Tuesday, June 2, 2009

Roentgen's Humanitarian Machine

Having the opportunity to do some travelling with my partner in Southern Germany recently, we happened upon the preserved laboratory of Whilhelm Roentgen in Wurzburg. Roentgen discoved what he called x-rays using a Crookes tube cathode to produce a stream of high energy electrons which generated characteristic frequency x-radiation via interactions with the tube anode.

Exhibiting admirable modesty, Roentgen attempted to resist the move to name the new radiation after him (an attempt which failed in at least Germany and Russia). On being awarded the first Nobel prize he declined to make a speech and donated the award money to his university. He was offered the noble appellation "von" from the Prince Regent of Bavaria but turned it down. He accepted honors from his university with a call to new students to focus on the essential joy of research.

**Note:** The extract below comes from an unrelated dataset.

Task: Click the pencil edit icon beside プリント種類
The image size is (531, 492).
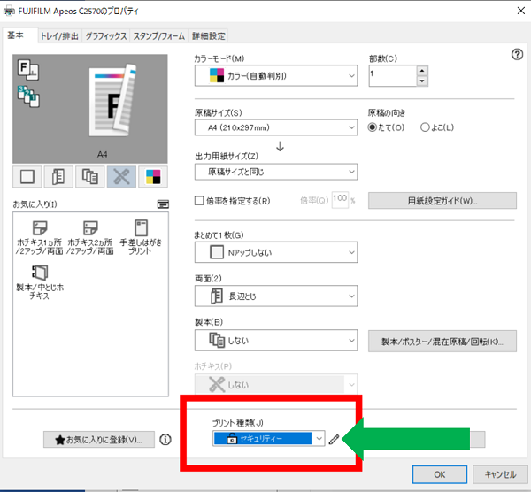Action: point(334,439)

"During the time when congratulations and honours were showered upon me [...] one thought has always remained lively and fresh, and that is the memory of the satisfaction which I felt when my work was finally developed and completed."

Noone could accuse Roentgen's attitude towards scientific research as being tainted by worldly values. He expressed astonishment at the amount of money available for research in the US (even then) and thought that essential physics could be carried out with simple apparatus and clever thinking. He refused to patent an x-ray machine and endorsed the idea of knowledge for its own sake. This was an attitude that others saw an opportunity in. For instance, Thomas Edison was quoted saying

"Professor Roentgen probably does not draw one dollar profit from his discovery. He belongs to those pure scientists who study for pleasure and love to delve into the secrets of nature. After they have discovered something wonderful someone else must come to look at it from a commercial point of view [...] One must see how to use it and how to profit from it financially"

This is either a pragmatic or cynical view depending on how you look at it. I certainly would take a hard line to such pronouncements. Not only should science be pursued for the benefit of all (not least because it is funded from the public purse), but one should prevent any individual or corporation from extracting profit from it to the disadvantage of the public generally.

This is particularly an easy case to make for applications related to medical health (as x-rays are). Profits are derived in proportion to the direct cost of medical machines. Without an enlightened public health policy this can only lead to restricted access based on the financial ability of patients. This is a societal disease which we are yet to eradicate.

Apart from his attitude to financial gain, Roentgen does not appear to have particularly left-wing though, expressing a horror of Bolshevism and cheering on the German war effort in WWI. To be fair, one had to have hard left politics to see the 'Great' War for what it was, an imperialist adventure in which workers were sent to kill each other.

One wonders what Roentgen thought of the use of poison gas in the trenches (introduced by the Germans but in the end used mostly by the British). Though Roentgen signed the pro-war proclamation of the 93 intellectuals (which Einstein refused to sign) he later expressed embarrassment and claimed he was persuaded to sign without reading it.

On his death, Roentgen ordered his scientific and personal correspondence destroyed. This act of self effacement underlined an earlier speech he gave sayng that scientists must expect their work to be surpassed and forgotten. Roentgen does us a disservice here in my opinion - there is much to be learned from the history of science and the thought processes (and mistakes) of scientists. It is not in the interest of science to obscure the background to significant work.